Perhaps also because of this lack of trust, only 24 percent of African Americans have advanced directives stating their wishes about end-of-life care, compared with 44 percent of White patients. And far fewer Black families benefit from hospice and other end-of-life palliative-care systems that focus on mitigating pain and providing emotional support.

One of my sons is a pre-med student studying medical ethics. As I wrestled with my mother’s situation, he asked me this, “If you did trust Grammy’s doctor, what would you do?”

I was able to answer after a new doctor showed up. From the very first, this doctor listened to my concerns and responded with kindness. He asked follow-up questions. After we had thoroughly covered her condition, he asked me how I’d like to proceed.

“I want her to get all the treatment she needs,” I said. Then, to my surprise, I heard myself add, “But I don’t think it would be in my mom’s best interests to have CPR or be put on a ventilator.”

He said he agreed but wouldn’t have brought it up himself. It was a relief to be able to respond, “I brought it up because I trust you.” This doctor’s tone and attitude was a sea change — and perhaps not coincidentally, he was a person of color.

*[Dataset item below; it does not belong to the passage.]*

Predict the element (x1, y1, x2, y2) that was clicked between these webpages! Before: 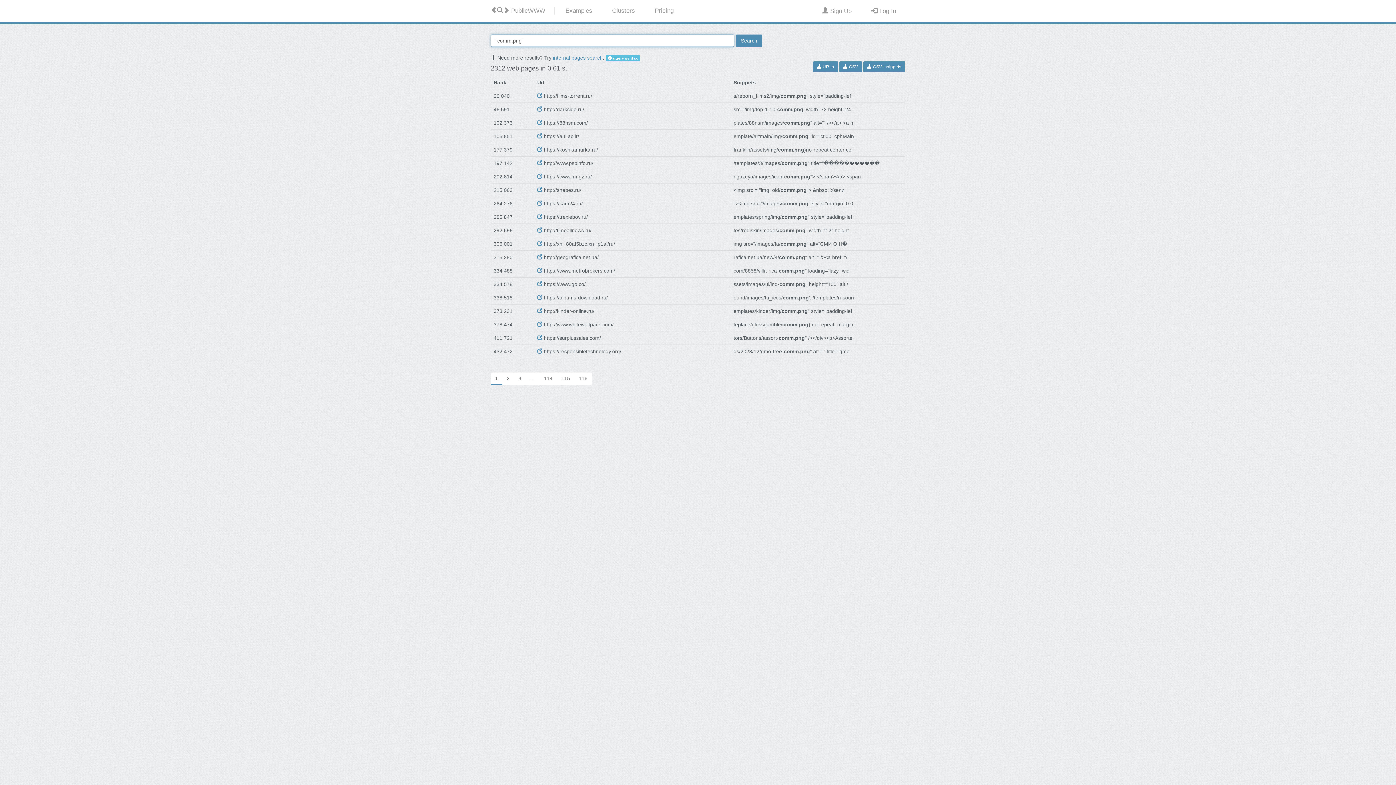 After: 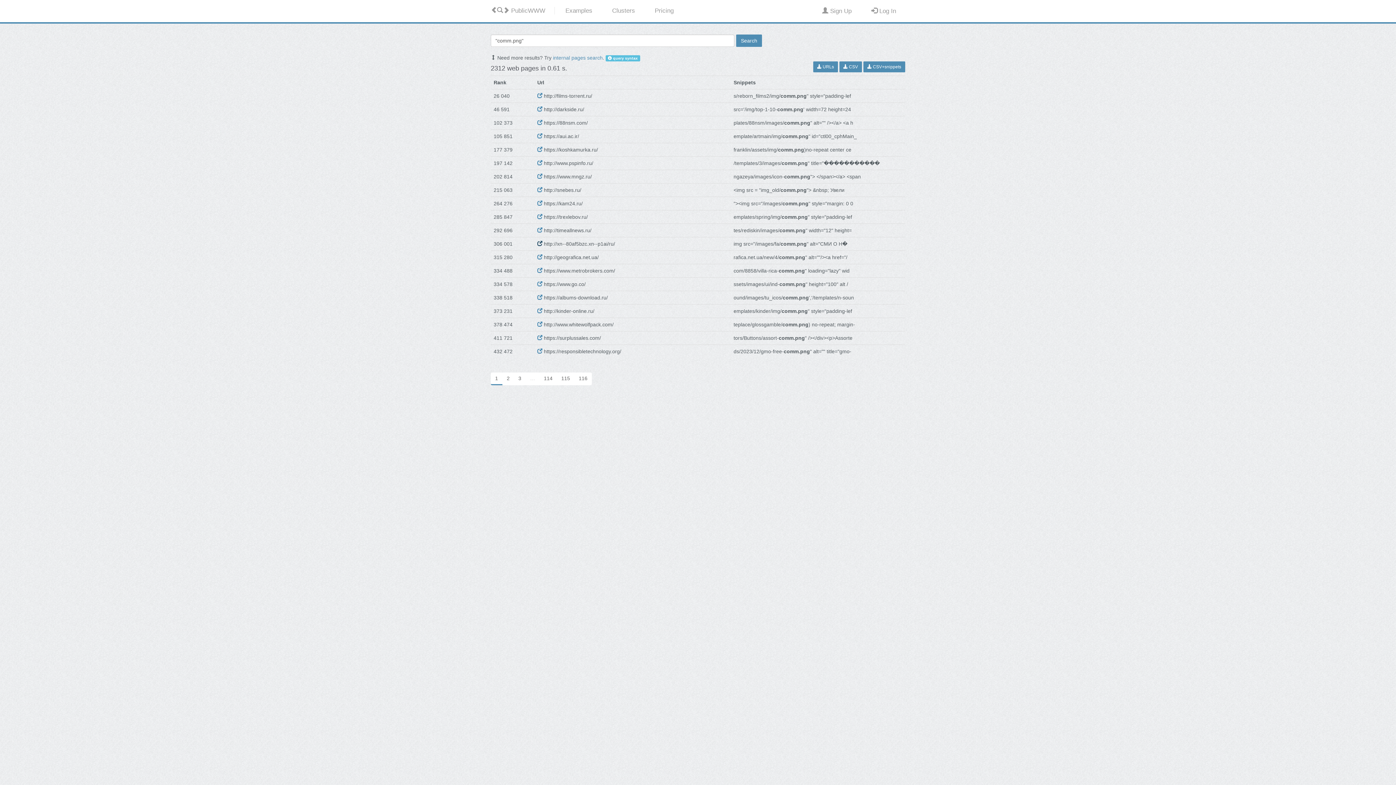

Over the next week, the doctors spoke with me every day. My mother could no longer communicate. She was no longer able to take in fluids or nutrition, and her kidneys began to fail. The only treatment left was to medicate her pain; it was time to let her go. Still, the decision was incredibly difficult. My family needed daily conversations to be sure we were not failing her. We were reassured by the trust we had in her doctor.

Doctors aren’t omniscient. But we do have the power to earn our patient’s trust, by listening and providing compassionate care.

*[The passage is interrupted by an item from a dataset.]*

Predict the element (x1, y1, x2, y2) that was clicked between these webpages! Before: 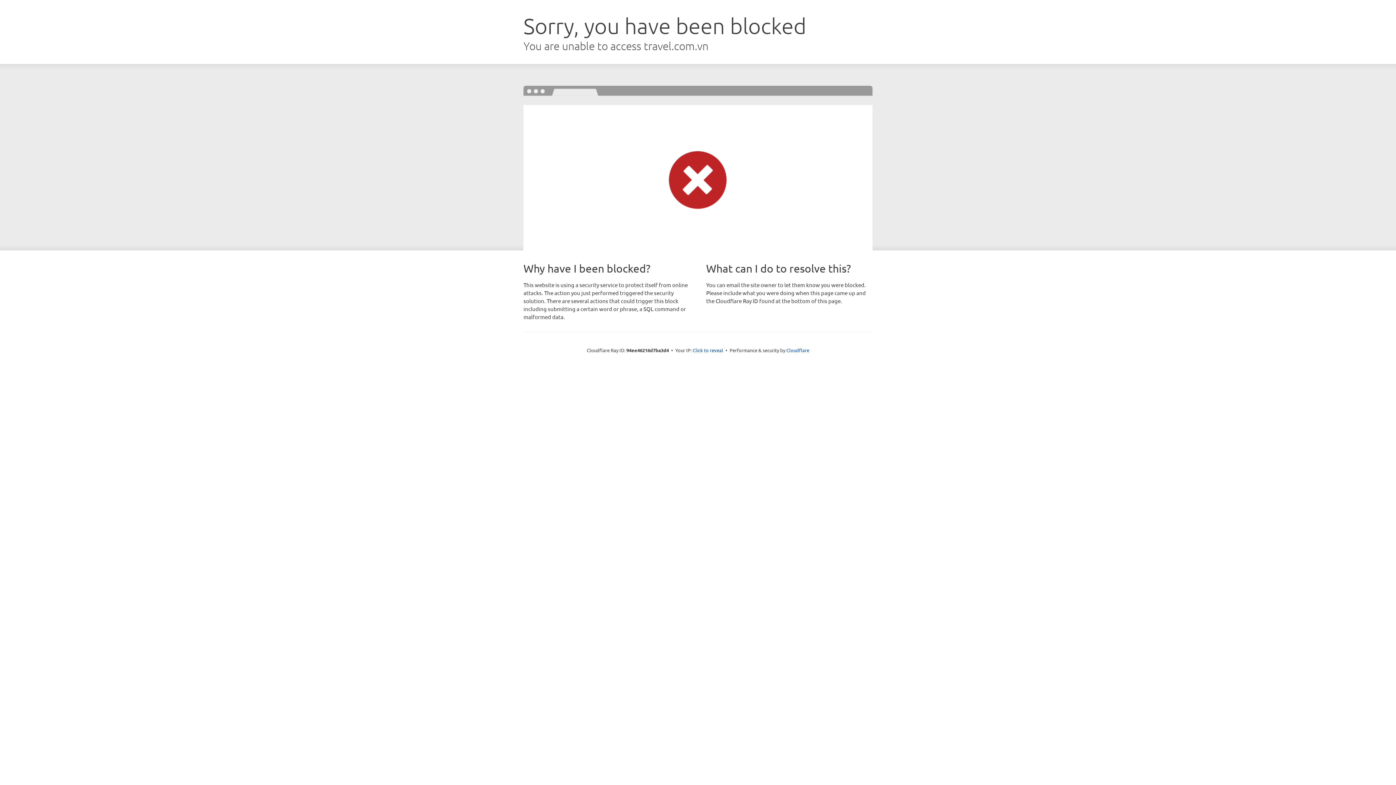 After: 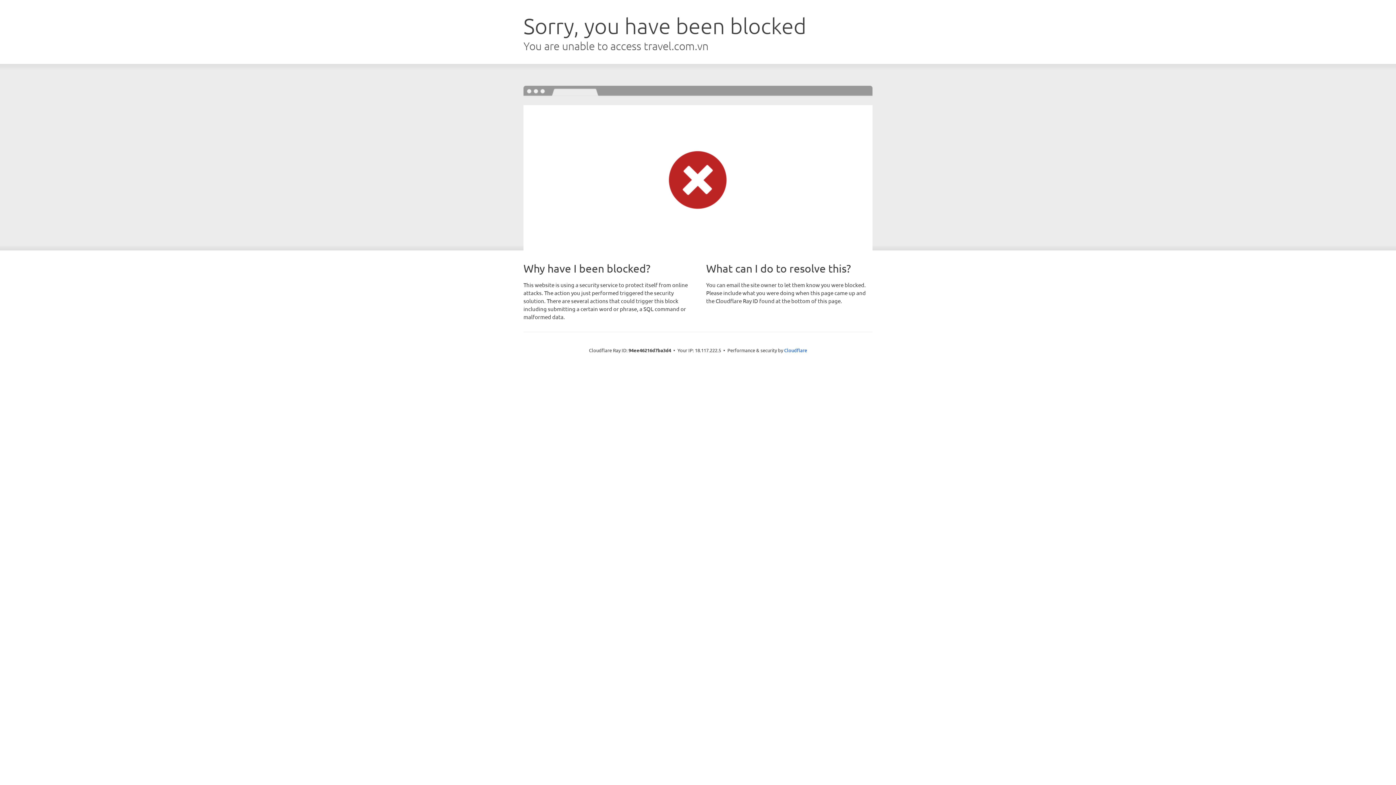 Action: bbox: (692, 346, 723, 353) label: Click to reveal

At my own hospital, where 99 percent of our patients are people of color and 96 percent are on public health insurance or uninsured, we try to recruit doctors representative of the people we serve. The majority of our workforce is made up of people of color because providers who look like you and understand you go a long way in overcoming mistrust.

But my mother’s story isn’t an anomaly; bias is built into the design of our separate and unequal health system.

We need an honest conversation about this institutional racism. We must confront the fact that, too often, Black people do not get the quality of health care that would allow them to trust the medical system with their lives. The consequences of their experiences are cumulative. Patients, their families and our country all suffer because of it.